Elation for Glavine, numbness towards Bonds
Posted: Monday, August 06, 2007 2:13 PM
This baseball weekend will long be remembered. Alex Rodriguez, a failure last October in the playoffs, became the youngest player to reach 500 home runs, once the absolute benchmark of home run greatness, but now a number that appears to be merely a signpost.
Barry Bonds tied the greatest record in American sport, hitting home run No. 755 in San Diego (defying the prediction in this space of some wise guy), and reveling in more cheers -- although they were far from outnumbering the boos -- than anyone could have expected.
Yet, these eyes were riveted on a television screen in Los Angeles International Airport Sunday night, watching Tom Glavine win his 300th game. I couldn’t move nor could I deny the emotions I felt watching a player I came to know well and admire reach the goal he long sought and occasionally doubted he could reach.
Shouldn’t those words have been written about Bonds? After all, these eyes watched about 400 of Bonds’ home runs and this voice called a fair percentage of those, including the magical quartet of 500, 70, 71 and 73 in 2001.
Yet although over the weekend I was in San Diego covering the U.S. Open Series women‘s tennis event and was close enough to go to Petco Park Saturday night, I chose to watch on local television and was mainly numb when Bonds reached No. 755.
All weekend I listened to locals deride Bonds’ efforts yet they packed the park. Bonds was -- from all accounts -- decidedly booed, yet all could see many in the park stand and cheer when home run No. 755 left the yard. This was a moment that was supposed to be cherished, yet I -- who respects Bonds and held a good working relationship with him for nine years -- was numb when the milestone was reached.

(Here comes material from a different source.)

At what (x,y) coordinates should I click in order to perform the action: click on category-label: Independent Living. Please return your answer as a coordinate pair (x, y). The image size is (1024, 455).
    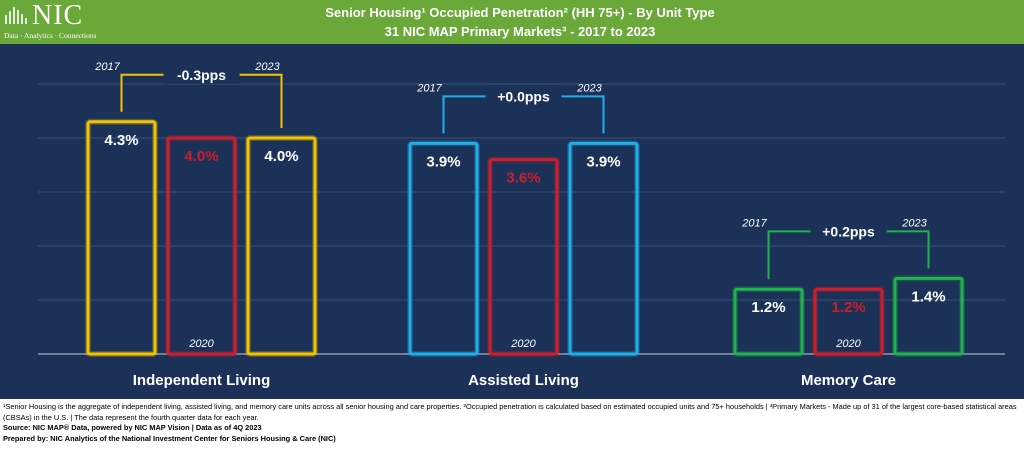
    Looking at the image, I should click on (202, 380).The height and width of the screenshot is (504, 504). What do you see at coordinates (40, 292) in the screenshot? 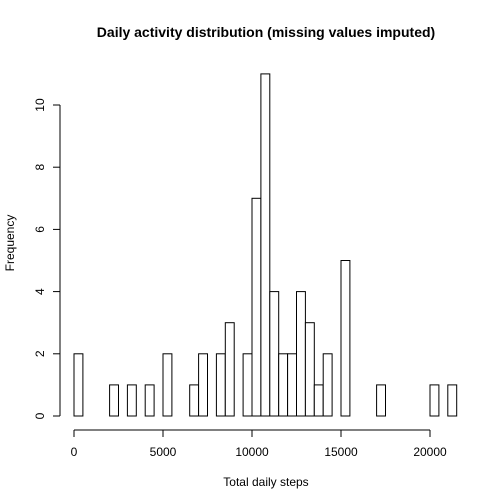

What I should have felt for Bonds instead hit me hard as I watched Glavine. Good fortune allowed me to get to know Glavine well for his first three years with the Mets. What I learned, and what all should know, is that Glavine is the baseball player we should admire. He is a diligent practitioner of his craft, who always carries himself with the utmost professionalism (a trait the Braves should be proud of breeding as sad as some may be that he didn’t achieve this goal in an Atlanta uniform). Glavine is the type of person and player who should be rewarded.
Always a team-first player, Glavine has also been a baseball-first player. Never discount his last-minute role in leading the player's union to avoid a walkout in September of 2002. If Major League Baseball is wise, it will have Glavine in its halls when he hangs up the glove. In my experience no one has been better able to navigate, articulate, and understand the concerns of both players and owners.
A member of the media can always get to know a starting pitcher well for they have a great deal of downtime over the course of the season. In my time talking to Glavine I learned that Michael Corleone wasn’t right. When he left the Braves in a painfully emotional decision, he learned that you can’t really separate business from personal. No matter how hard Glavine tried to rationalize the Braves’ business decision, he couldn’t eliminate the personal sting. Jeff Wilpon made Glavine and his family feel wanted and the Mets have reaped the benefits.
Although it didn’t work that way at first. Glavine struggled, learning to pitch for the first time since his early years with a bad team. And in his first two seasons, the Mets were truly awful. My view is Glavine’s turning point came in the first two months of 2005. Glavine had begun to pay a price for the Questec zone, and in his first start of that season several borderline calls went against him. Those at-bats resulted in damaging hits, and Glavine was stung with a big loss. Willie Randolph had been hired to reverse the Mets’ fortunes, to create a winning atmosphere, and it was imperative for all to know if Glavine would be able to contribute.
Rick Peterson, the Mets pitching coach, had a candid talk with Glavine and made the simple point that the hitters were telling Glavine he had to change. Glavine could resist, stay with his tried-and-true routine, but Peterson said if Glavine wanted to win 300 games, he likely had to change.
Glavine listened. He started throwing his fastball to the inside part of the plate. North of 40, Glavine still has enough life in his arm to throw that pitch. He also added a curve that he hadn’t thrown much in the majors. Slowly, things changed and as that year progressed, and the Mets improved enough to show the promise they have fulfilled in the last two years, Glavine rebounded.
He changed, the Mets won, and so has he. Two years after that crossroads period Glavine pitches on, still effective and amazingly healthy. He wins 300 with no cloud hovering above, and many of us, I think, enjoy that. We who grew up in the glory days of baseball (the 1960s and 1970s) yearn for those uncomplicated times. When George Foster hit 52 homers in 1977, the first man to hit 50 since Mays 12 years earlier, it meant something. It was astounding and we didn’t wonder why.
Now we see Bonds hit home run No. 755 and, in San Diego, broadcasters say root for Alex Rodriguez to hurry up and overtake Bonds in career home runs. Glavine wins 300 and there are no questions. I loved feeling that way Sunday night in LAX.